Attacks on land-side operations, though, are already happening. A 2012 attack on national Arabian oil company Saudi Aramco by a self-replicating virus erased data on 30,000 computers, replacing it with an image of a burning US flag. More recently in 2013, hackers intercepted drug shipments at the Port of Antwerp, disappearing containers from its systems. “If cyber criminals can rob banks, moving physical goods is also possible. Theft would look to reroute cargo, but if they can take control of facilities and divert cargo then this might also support money laundering or extortion,” says Jackson.
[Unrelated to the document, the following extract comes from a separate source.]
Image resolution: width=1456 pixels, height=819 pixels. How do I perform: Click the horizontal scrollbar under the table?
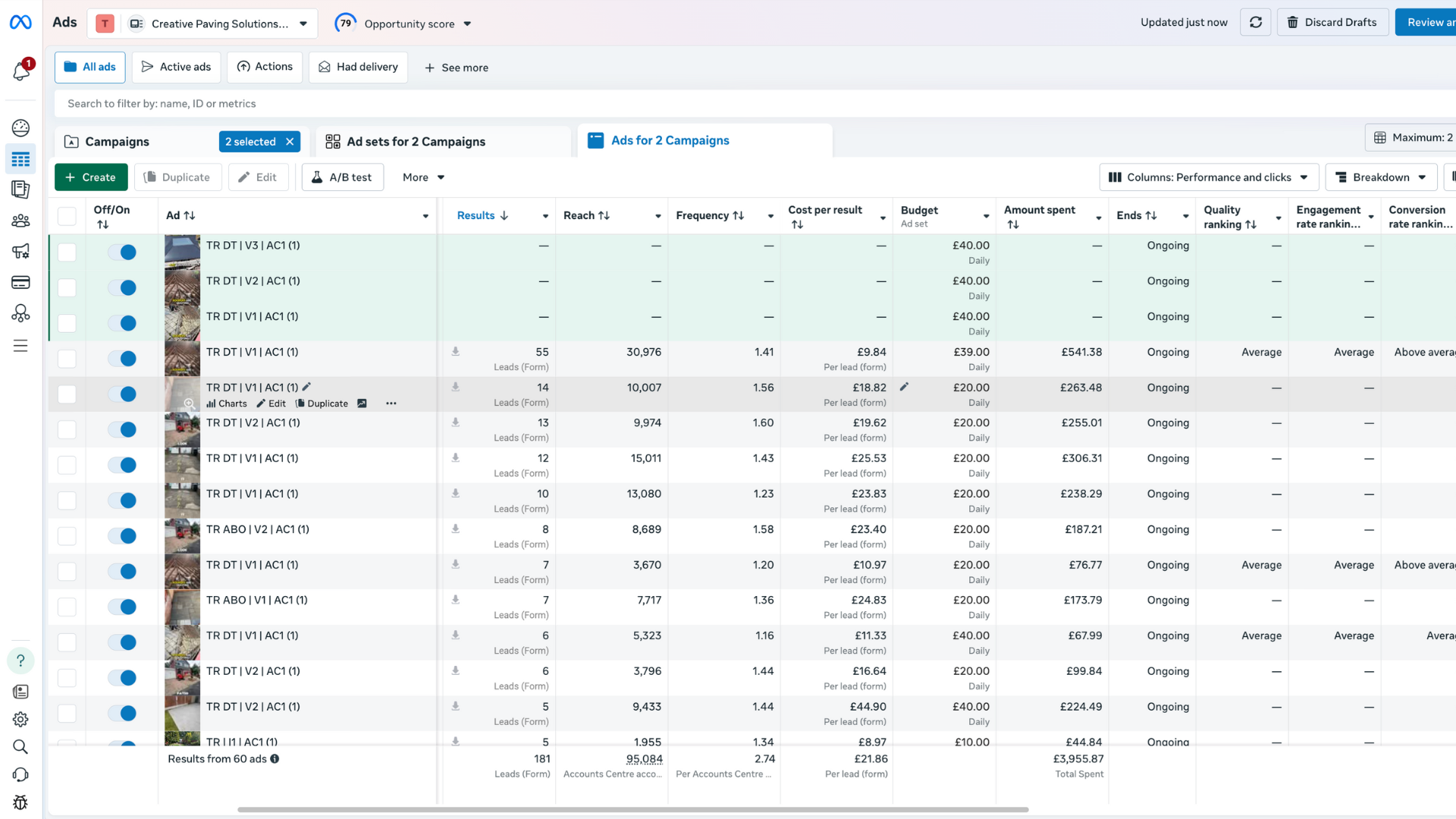632,810

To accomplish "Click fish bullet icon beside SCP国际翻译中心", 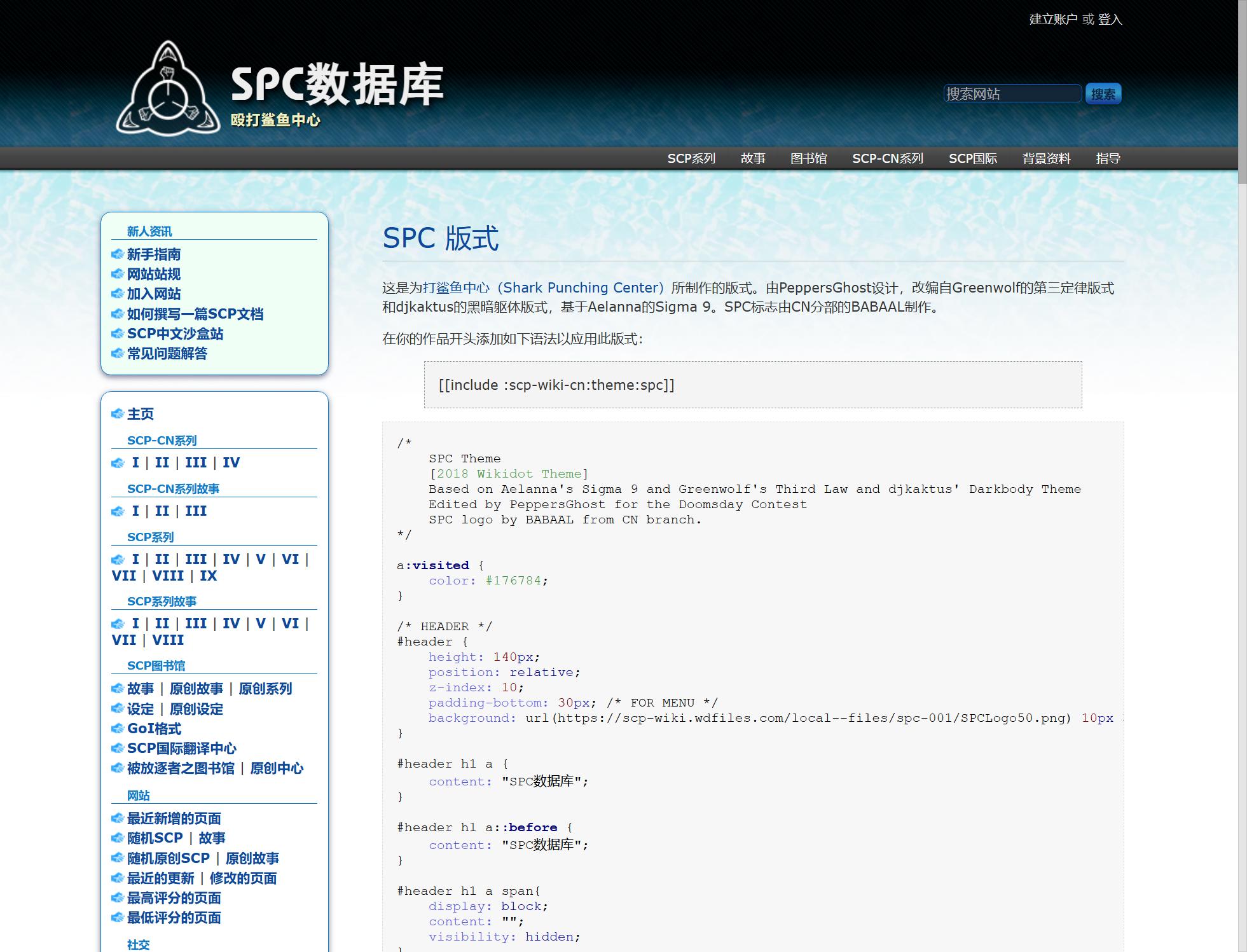I will click(118, 748).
Earlier this month, Clearsky Cyber Security revealed that a shipping company from New Zealand had experienced so called “click-jacking”, wherein criminals posted a fake website containing a copy of their own genuine website in the hope of obtaining login information and bank details. Indeed, an unpalatable truth is that the biggest cyber-threats to shipping operations may come from within. Jackson explains: “One scenario which has perhaps not been widely discussed is the potential of competitor attacks.

“The purpose may be to steal information rather than cause physical harm or disruption. Contract and pricing details, negotiation positions, client details - basically anything you wouldn't want another party to have. It is even possible competing ports and organisations could stage attacks to disrupt services. Shipowners and port operators need to consider scenarios where their systems are hacked and both how do they prevent this happening and how would they respond to such a crisis.”

With cyber-attackers theoretically able to bring down an entire organisation in one fell swoop, cyber-security is one area in which companies cannot afford to wait for the horse to bolt before locking its doors.